-- Problem --
Please return each entry that follows exactly as given, but without pictures.

[Screenshot grounding data]
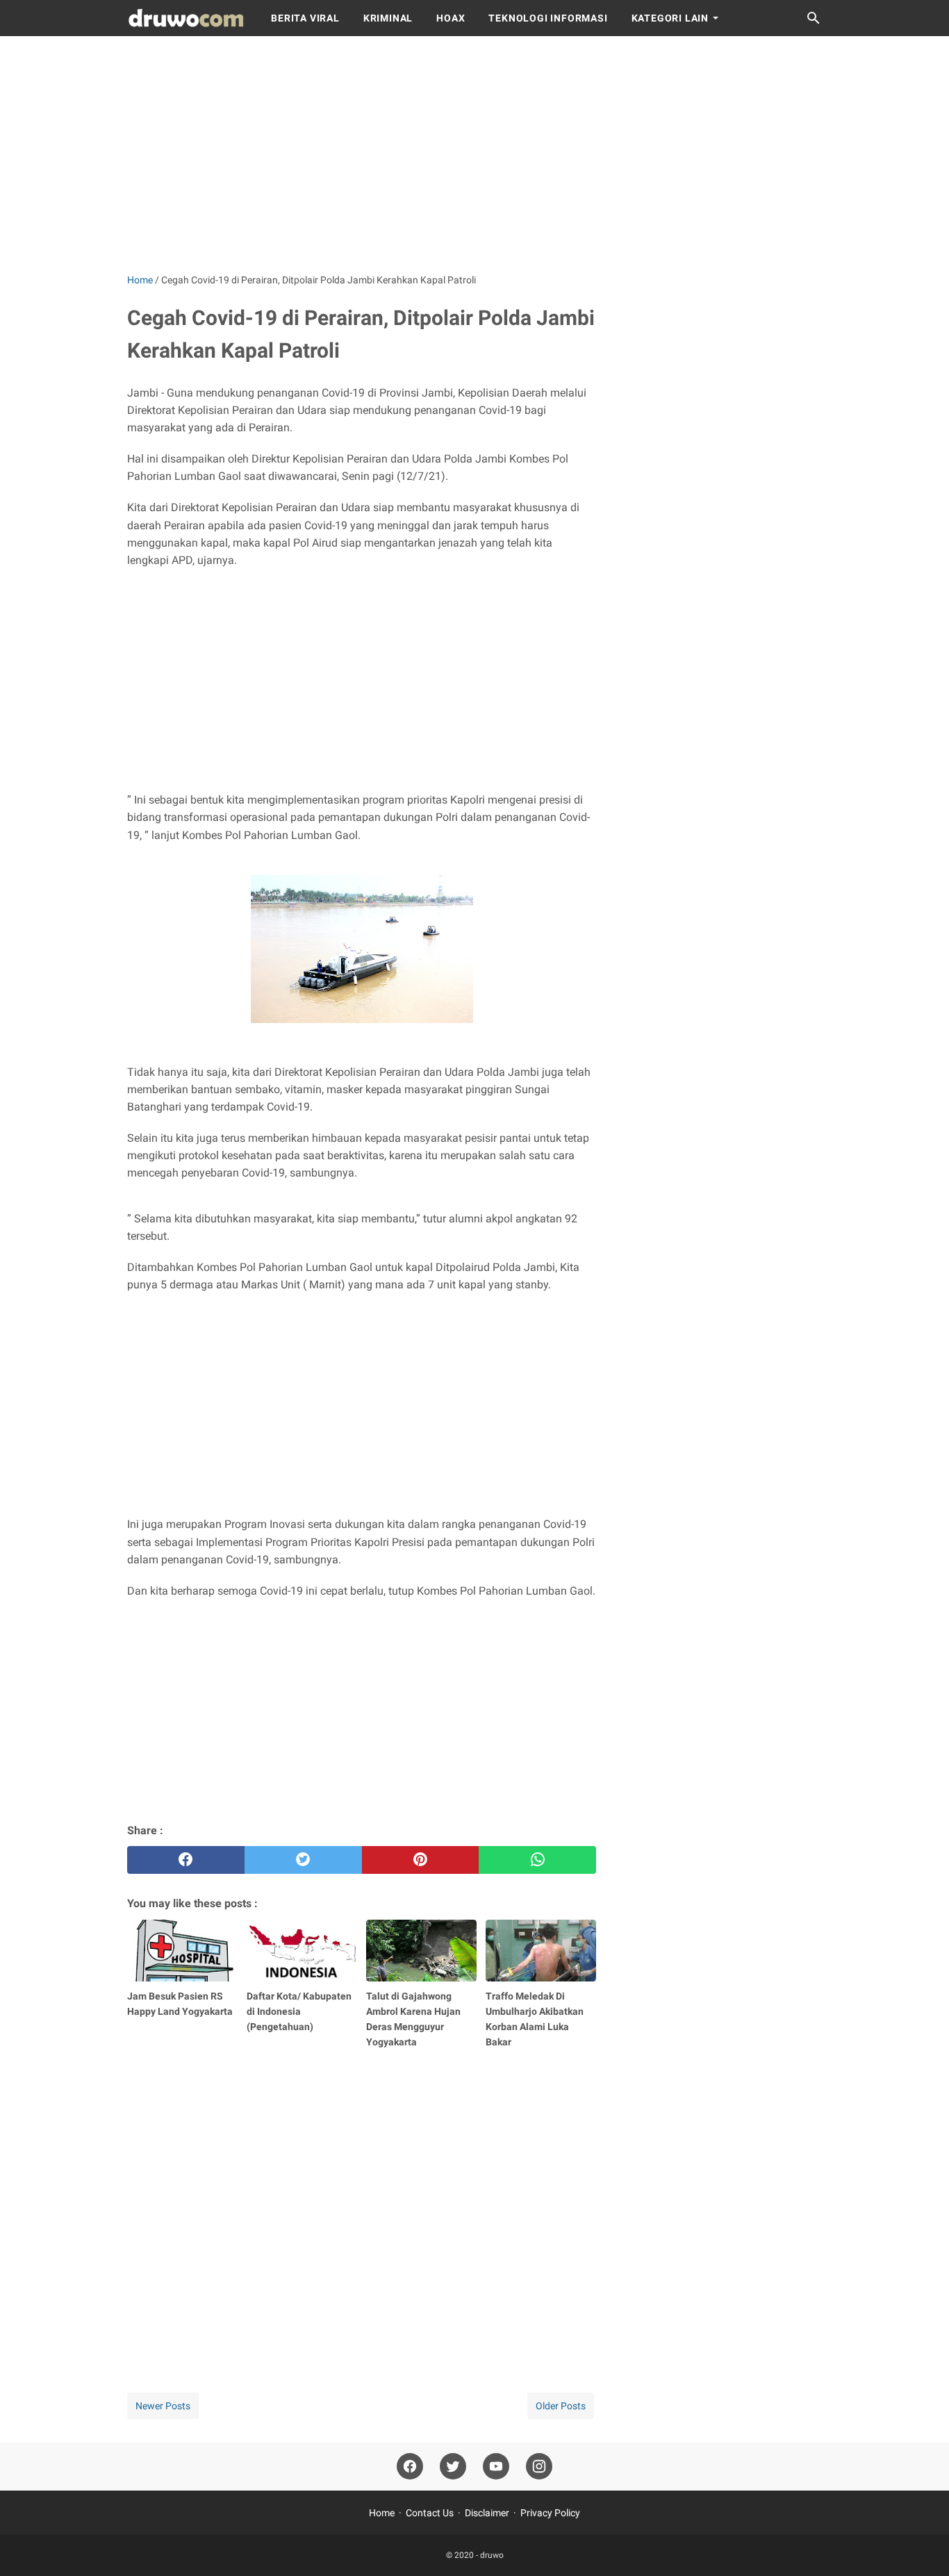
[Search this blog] (813, 18)
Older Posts (561, 2405)
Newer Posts (162, 2405)
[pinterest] (420, 1860)
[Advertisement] (474, 154)
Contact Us (430, 2512)
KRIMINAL (388, 18)
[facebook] (186, 1860)
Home (382, 2512)
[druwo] (186, 18)
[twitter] (303, 1860)
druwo (492, 2555)
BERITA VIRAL (305, 18)
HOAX (450, 18)
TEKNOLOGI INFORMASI (547, 18)
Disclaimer (487, 2512)
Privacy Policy (550, 2512)
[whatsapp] (537, 1860)
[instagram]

-- Solution to this task --
[Search this blog] (813, 18)
Older Posts (561, 2405)
Newer Posts (162, 2405)
[pinterest] (420, 1860)
[Advertisement] (474, 154)
Contact Us (430, 2512)
KRIMINAL (388, 18)
[facebook] (186, 1860)
Home (382, 2512)
[druwo] (186, 18)
[twitter] (303, 1860)
druwo (492, 2555)
BERITA VIRAL (305, 18)
HOAX (450, 18)
TEKNOLOGI INFORMASI (547, 18)
Disclaimer (487, 2512)
Privacy Policy (550, 2512)
[whatsapp] (537, 1860)
[instagram]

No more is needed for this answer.